YOUR OBJECTIVE:
What you return must match the data exactly, line for line.

##### MATERIAL SUPPLIED #####

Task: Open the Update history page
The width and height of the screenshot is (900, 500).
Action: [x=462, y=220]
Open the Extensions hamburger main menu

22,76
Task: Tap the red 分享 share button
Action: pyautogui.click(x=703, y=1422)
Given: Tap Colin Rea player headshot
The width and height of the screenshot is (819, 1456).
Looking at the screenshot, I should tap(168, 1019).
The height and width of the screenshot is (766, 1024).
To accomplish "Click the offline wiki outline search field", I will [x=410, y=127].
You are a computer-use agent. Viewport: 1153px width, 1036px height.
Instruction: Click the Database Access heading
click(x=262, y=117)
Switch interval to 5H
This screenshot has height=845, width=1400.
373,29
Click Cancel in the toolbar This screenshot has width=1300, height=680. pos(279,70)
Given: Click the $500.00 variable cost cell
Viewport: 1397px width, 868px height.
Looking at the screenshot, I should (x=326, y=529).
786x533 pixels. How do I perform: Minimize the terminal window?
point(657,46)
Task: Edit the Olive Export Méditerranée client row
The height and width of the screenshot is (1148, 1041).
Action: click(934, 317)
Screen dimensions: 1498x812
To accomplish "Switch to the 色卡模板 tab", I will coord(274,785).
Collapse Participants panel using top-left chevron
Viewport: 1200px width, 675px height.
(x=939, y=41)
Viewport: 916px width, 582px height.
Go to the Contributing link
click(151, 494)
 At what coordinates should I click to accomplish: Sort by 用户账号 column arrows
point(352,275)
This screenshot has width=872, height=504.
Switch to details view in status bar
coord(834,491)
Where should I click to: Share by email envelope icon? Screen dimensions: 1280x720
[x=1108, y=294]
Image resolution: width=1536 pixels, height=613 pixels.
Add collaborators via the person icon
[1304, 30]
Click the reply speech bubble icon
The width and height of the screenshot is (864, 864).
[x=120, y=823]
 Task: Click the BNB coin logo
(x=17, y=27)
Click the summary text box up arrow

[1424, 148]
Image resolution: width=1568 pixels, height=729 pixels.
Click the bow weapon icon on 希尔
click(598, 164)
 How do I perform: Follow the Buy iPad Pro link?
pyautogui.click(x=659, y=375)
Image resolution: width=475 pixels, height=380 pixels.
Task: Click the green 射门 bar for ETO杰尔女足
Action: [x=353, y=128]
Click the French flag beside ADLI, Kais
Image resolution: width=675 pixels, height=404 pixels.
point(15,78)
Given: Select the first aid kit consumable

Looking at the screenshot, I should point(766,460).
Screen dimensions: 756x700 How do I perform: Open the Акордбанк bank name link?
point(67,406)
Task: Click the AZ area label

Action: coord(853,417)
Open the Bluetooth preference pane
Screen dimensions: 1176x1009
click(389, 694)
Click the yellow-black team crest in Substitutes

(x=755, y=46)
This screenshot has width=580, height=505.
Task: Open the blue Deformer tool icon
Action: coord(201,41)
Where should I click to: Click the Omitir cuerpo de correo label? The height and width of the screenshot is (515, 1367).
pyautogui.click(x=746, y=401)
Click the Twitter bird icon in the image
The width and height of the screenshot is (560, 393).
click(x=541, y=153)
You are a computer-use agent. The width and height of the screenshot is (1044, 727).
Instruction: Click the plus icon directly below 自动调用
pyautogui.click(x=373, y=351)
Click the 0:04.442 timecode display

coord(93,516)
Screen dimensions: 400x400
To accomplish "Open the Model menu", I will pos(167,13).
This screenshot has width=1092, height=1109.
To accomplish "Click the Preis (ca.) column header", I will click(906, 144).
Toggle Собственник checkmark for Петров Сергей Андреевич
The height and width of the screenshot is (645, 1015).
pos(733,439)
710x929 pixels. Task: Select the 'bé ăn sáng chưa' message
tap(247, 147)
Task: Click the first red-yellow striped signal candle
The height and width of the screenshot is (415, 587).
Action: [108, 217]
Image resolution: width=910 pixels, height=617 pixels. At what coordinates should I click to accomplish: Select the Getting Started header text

#####

ANSWER FOR THE TASK:
Task: Open the Update history page
The width and height of the screenshot is (900, 500).
Action: [x=462, y=220]
Open the Extensions hamburger main menu

22,76
Task: Tap the red 分享 share button
Action: pyautogui.click(x=703, y=1422)
Given: Tap Colin Rea player headshot
The width and height of the screenshot is (819, 1456).
Looking at the screenshot, I should tap(168, 1019).
The height and width of the screenshot is (766, 1024).
To accomplish "Click the offline wiki outline search field", I will [x=410, y=127].
You are a computer-use agent. Viewport: 1153px width, 1036px height.
Instruction: Click the Database Access heading
click(x=262, y=117)
Switch interval to 5H
This screenshot has height=845, width=1400.
373,29
Click Cancel in the toolbar This screenshot has width=1300, height=680. pos(279,70)
Given: Click the $500.00 variable cost cell
Viewport: 1397px width, 868px height.
Looking at the screenshot, I should (x=326, y=529).
786x533 pixels. How do I perform: Minimize the terminal window?
point(657,46)
Task: Edit the Olive Export Méditerranée client row
The height and width of the screenshot is (1148, 1041).
Action: click(934, 317)
Screen dimensions: 1498x812
To accomplish "Switch to the 色卡模板 tab", I will coord(274,785).
Collapse Participants panel using top-left chevron
Viewport: 1200px width, 675px height.
(x=939, y=41)
Viewport: 916px width, 582px height.
Go to the Contributing link
click(151, 494)
 At what coordinates should I click to accomplish: Sort by 用户账号 column arrows
point(352,275)
This screenshot has width=872, height=504.
Switch to details view in status bar
coord(834,491)
Where should I click to: Share by email envelope icon? Screen dimensions: 1280x720
[x=1108, y=294]
Image resolution: width=1536 pixels, height=613 pixels.
Add collaborators via the person icon
[1304, 30]
Click the reply speech bubble icon
The width and height of the screenshot is (864, 864).
[x=120, y=823]
 Task: Click the BNB coin logo
(x=17, y=27)
Click the summary text box up arrow

[1424, 148]
Image resolution: width=1568 pixels, height=729 pixels.
Click the bow weapon icon on 希尔
click(598, 164)
 How do I perform: Follow the Buy iPad Pro link?
pyautogui.click(x=659, y=375)
Image resolution: width=475 pixels, height=380 pixels.
Task: Click the green 射门 bar for ETO杰尔女足
Action: [x=353, y=128]
Click the French flag beside ADLI, Kais
Image resolution: width=675 pixels, height=404 pixels.
point(15,78)
Given: Select the first aid kit consumable

Looking at the screenshot, I should point(766,460).
Screen dimensions: 756x700 How do I perform: Open the Акордбанк bank name link?
point(67,406)
Task: Click the AZ area label

Action: coord(853,417)
Open the Bluetooth preference pane
Screen dimensions: 1176x1009
click(389, 694)
Click the yellow-black team crest in Substitutes

(x=755, y=46)
This screenshot has width=580, height=505.
Task: Open the blue Deformer tool icon
Action: coord(201,41)
Where should I click to: Click the Omitir cuerpo de correo label? The height and width of the screenshot is (515, 1367).
pyautogui.click(x=746, y=401)
Click the Twitter bird icon in the image
The width and height of the screenshot is (560, 393).
click(x=541, y=153)
You are a computer-use agent. The width and height of the screenshot is (1044, 727).
Instruction: Click the plus icon directly below 自动调用
pyautogui.click(x=373, y=351)
Click the 0:04.442 timecode display

coord(93,516)
Screen dimensions: 400x400
To accomplish "Open the Model menu", I will pos(167,13).
This screenshot has width=1092, height=1109.
To accomplish "Click the Preis (ca.) column header", I will click(906, 144).
Toggle Собственник checkmark for Петров Сергей Андреевич
The height and width of the screenshot is (645, 1015).
pos(733,439)
710x929 pixels. Task: Select the 'bé ăn sáng chưa' message
tap(247, 147)
Task: Click the first red-yellow striped signal candle
The height and width of the screenshot is (415, 587).
Action: [108, 217]
Image resolution: width=910 pixels, height=617 pixels. At what coordinates should I click to accomplish: Select the Getting Started header text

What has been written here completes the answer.